Derrota dura, lección necesaria
Qué partido… Se ha hablado de falta de intensidad, de fallos, del once inicial, de los cambios; todo son palabras negativas y sensaciones aún peores
Sí, el partido salió casi todo mal, pero se olvida que se jugaba contra el Mérida, un equipo hecho para lo mismo que el nuestro, que ya tiene la experiencia de un play-off el año pasado, con jugadores igual de buenos que los nuestros y, además, jugando en su casa.
En esta categoría, jugar como local siempre es un plus. Por culpa —o gracias— del propio Zamora nos hemos acostumbrado últimamente a ganar fuera, pero eso es muy complicado. Los equipos locales siempre tienen ese extra.
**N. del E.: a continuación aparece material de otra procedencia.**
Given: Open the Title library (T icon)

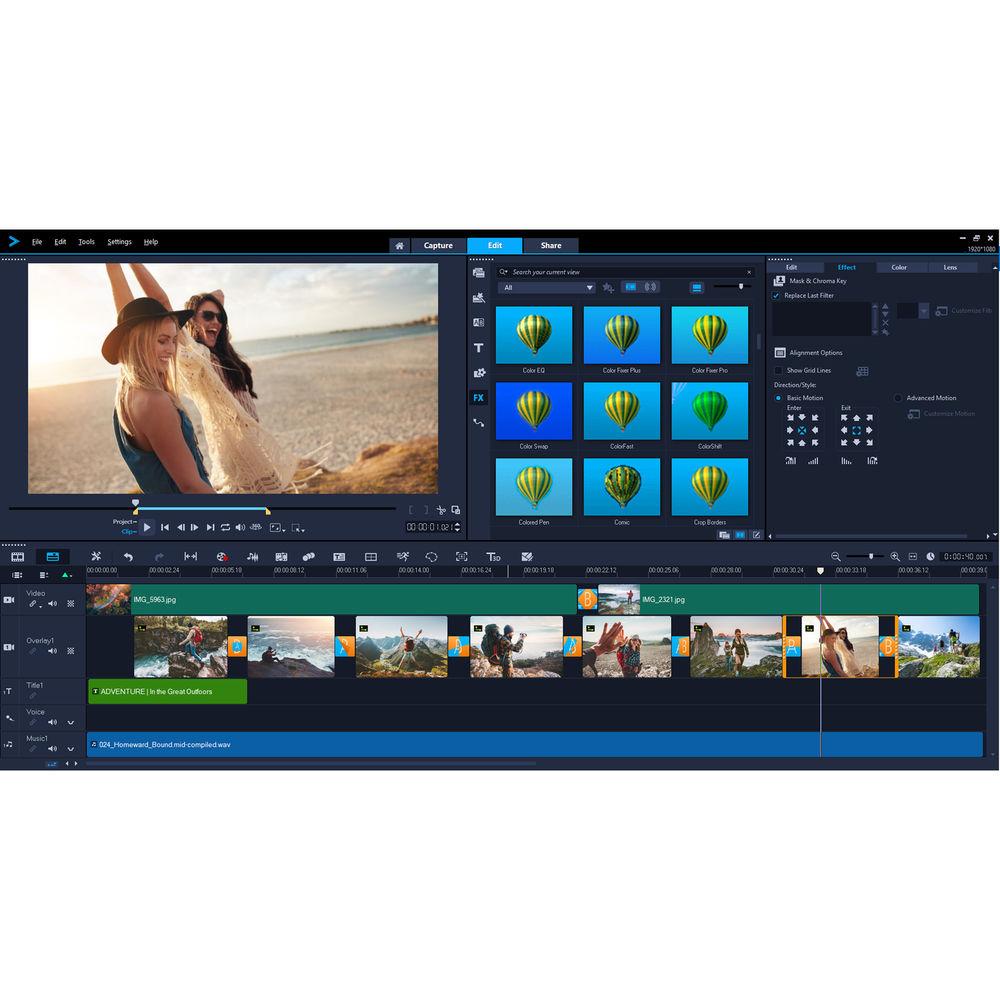Looking at the screenshot, I should point(478,348).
Las sensaciones son muy malas cuando se pierde: los jugadores parecen muy malos y todo se magnifica. Y aun así, el partido era un claro cero a cero. Las ocasiones más claras, y además creadas por calidad individual, fueron del Zamora. Ellos solo tuvieron la intensidad y nuestros propios fallos. Así es muy difícil ganar, está claro, pero si se aprende la lección, habrá mucho ganado.
Respecto al once y a los cambios, se habla mucho. Carbonell en racha, Athuman con el freno echado por la amarilla, Marcelo inédito… Los entrenadores visualizan un partido y lo preparan en base a eso, pero lo que no está a su alcance es controlar al rival y, a veces, ni siquiera a sus propios jugadores.

Se va Pablo Clavería, un hombre con antepasados zamoranos, un jugador que deja huella y al que, desde la afizión, le deseamos la mejor de las suertes. El club consigue así una ficha que podría utilizarse en el mercado libre para acudir a por un central en caso de extrema necesidad.